Task to carry out:
Reproduce exactly, with no changes, the records that open with the line containing "The height and width of the screenshot is (526, 915)." and close with the line containing "center [153, 64].", and output nothing else.

(Exercise data Opens)

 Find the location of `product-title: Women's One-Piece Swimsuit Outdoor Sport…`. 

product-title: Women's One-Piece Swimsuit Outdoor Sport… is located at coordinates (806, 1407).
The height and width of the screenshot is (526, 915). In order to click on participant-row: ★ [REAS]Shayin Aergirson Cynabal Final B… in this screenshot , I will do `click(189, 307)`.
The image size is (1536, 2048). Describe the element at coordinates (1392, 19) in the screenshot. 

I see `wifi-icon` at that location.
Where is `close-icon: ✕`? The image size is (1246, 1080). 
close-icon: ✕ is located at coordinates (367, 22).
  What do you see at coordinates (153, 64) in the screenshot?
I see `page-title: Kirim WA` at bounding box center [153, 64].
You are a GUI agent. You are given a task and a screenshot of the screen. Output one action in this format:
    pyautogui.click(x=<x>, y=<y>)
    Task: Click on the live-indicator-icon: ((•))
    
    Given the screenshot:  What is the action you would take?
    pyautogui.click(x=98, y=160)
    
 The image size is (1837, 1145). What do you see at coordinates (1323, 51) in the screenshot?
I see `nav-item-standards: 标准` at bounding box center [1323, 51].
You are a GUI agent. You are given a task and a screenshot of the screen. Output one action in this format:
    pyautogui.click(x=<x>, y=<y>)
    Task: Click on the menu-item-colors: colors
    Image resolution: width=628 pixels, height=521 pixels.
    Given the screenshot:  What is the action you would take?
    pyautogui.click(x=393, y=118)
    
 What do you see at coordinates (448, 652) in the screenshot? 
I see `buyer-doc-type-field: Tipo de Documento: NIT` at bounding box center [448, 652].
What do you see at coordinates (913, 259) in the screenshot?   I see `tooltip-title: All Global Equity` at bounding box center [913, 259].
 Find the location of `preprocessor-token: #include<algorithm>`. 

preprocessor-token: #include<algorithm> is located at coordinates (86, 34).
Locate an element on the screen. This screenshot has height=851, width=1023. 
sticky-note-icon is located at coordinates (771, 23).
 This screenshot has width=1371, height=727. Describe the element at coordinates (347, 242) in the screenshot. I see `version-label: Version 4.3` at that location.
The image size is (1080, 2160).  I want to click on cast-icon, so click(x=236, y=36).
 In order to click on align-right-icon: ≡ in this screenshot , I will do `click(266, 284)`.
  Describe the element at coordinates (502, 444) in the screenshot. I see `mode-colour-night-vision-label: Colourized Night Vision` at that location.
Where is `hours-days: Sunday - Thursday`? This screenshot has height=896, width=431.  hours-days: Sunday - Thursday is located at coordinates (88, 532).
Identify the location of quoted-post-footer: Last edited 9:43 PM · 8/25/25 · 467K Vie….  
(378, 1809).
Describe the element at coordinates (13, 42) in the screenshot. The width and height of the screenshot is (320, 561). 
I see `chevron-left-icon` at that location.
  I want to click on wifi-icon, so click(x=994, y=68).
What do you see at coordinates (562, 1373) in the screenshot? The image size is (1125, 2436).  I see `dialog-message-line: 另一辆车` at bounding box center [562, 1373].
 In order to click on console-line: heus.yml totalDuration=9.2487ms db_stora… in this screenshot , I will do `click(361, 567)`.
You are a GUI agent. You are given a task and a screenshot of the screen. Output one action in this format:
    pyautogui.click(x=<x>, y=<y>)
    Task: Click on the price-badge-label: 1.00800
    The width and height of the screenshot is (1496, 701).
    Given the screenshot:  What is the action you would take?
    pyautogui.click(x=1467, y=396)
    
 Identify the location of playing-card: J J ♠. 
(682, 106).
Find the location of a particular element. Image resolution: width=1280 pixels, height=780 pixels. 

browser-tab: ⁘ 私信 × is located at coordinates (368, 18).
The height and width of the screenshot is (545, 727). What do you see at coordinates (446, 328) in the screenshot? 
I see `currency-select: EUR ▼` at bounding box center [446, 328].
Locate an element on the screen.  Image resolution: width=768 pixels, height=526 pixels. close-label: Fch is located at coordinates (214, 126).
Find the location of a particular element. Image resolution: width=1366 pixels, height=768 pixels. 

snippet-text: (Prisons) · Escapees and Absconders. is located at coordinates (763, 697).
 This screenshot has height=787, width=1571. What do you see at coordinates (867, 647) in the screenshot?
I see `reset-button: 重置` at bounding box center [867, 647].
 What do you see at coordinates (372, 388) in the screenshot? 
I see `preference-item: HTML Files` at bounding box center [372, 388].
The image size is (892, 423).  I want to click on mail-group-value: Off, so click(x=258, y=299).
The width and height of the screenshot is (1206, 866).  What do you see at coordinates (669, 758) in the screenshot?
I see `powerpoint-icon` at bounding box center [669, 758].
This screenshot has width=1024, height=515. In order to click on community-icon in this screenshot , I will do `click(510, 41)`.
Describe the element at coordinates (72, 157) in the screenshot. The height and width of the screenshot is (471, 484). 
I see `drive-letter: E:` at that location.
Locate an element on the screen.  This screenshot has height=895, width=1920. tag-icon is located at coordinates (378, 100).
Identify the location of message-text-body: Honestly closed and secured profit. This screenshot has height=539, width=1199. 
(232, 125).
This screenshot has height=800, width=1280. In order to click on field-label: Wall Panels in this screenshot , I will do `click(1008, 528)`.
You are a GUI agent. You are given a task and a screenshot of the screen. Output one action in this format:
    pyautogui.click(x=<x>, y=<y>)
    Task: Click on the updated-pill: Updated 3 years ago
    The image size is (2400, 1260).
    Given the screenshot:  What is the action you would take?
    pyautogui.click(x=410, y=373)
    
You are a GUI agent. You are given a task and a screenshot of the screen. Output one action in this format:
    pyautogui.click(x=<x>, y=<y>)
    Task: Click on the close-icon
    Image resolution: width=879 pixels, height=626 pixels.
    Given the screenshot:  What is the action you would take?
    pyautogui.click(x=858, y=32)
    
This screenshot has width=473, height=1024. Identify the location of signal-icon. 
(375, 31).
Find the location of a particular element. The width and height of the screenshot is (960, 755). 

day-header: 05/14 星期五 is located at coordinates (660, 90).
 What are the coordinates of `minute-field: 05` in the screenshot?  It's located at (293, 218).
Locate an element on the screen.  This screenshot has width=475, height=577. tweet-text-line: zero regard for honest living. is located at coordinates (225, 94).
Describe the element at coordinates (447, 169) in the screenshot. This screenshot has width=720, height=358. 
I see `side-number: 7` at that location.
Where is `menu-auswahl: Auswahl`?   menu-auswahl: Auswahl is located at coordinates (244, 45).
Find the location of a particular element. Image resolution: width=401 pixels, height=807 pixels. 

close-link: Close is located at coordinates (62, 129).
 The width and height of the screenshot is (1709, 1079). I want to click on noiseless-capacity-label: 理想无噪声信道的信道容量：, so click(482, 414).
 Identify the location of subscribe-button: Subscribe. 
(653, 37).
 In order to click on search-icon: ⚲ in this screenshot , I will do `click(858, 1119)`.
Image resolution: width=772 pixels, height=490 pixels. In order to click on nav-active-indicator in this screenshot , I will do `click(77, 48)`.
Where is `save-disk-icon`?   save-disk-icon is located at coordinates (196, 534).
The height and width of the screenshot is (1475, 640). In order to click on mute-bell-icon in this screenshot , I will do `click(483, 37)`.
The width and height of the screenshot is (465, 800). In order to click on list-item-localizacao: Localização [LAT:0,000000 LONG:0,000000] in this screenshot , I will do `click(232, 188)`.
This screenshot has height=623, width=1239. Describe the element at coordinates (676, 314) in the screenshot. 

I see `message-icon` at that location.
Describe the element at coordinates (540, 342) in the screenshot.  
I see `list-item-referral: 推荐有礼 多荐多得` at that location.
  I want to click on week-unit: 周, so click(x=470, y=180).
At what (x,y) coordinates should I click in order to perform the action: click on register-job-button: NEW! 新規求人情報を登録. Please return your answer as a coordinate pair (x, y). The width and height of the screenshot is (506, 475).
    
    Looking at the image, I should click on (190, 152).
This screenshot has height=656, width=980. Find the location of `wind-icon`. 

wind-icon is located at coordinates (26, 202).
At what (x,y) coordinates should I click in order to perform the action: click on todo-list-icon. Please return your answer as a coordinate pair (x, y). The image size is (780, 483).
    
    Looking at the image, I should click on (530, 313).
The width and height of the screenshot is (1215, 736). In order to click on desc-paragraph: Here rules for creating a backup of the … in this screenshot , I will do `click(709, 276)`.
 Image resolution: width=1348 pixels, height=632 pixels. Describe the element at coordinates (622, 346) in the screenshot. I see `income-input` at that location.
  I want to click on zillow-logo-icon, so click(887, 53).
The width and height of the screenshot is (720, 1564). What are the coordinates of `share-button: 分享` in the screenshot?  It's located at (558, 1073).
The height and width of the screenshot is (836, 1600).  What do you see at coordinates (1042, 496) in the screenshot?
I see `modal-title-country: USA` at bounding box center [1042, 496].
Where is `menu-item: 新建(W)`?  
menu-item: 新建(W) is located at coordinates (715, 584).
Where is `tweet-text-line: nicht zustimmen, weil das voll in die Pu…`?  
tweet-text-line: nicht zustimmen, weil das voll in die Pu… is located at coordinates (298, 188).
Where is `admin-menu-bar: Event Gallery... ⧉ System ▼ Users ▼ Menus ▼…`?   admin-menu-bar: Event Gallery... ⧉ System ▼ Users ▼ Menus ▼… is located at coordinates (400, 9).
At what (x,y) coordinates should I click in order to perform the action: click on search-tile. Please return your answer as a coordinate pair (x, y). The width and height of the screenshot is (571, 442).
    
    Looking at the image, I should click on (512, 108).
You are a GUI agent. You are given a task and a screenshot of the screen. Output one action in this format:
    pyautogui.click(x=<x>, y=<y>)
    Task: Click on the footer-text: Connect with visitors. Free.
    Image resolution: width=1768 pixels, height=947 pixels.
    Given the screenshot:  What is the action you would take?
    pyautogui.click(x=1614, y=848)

(Exercise data Closes)

Exercise answer:
The height and width of the screenshot is (526, 915). In order to click on participant-row: ★ [REAS]Shayin Aergirson Cynabal Final B… in this screenshot , I will do `click(189, 307)`.
The image size is (1536, 2048). Describe the element at coordinates (1392, 19) in the screenshot. 

I see `wifi-icon` at that location.
Where is `close-icon: ✕`? The image size is (1246, 1080). 
close-icon: ✕ is located at coordinates (367, 22).
  What do you see at coordinates (153, 64) in the screenshot?
I see `page-title: Kirim WA` at bounding box center [153, 64].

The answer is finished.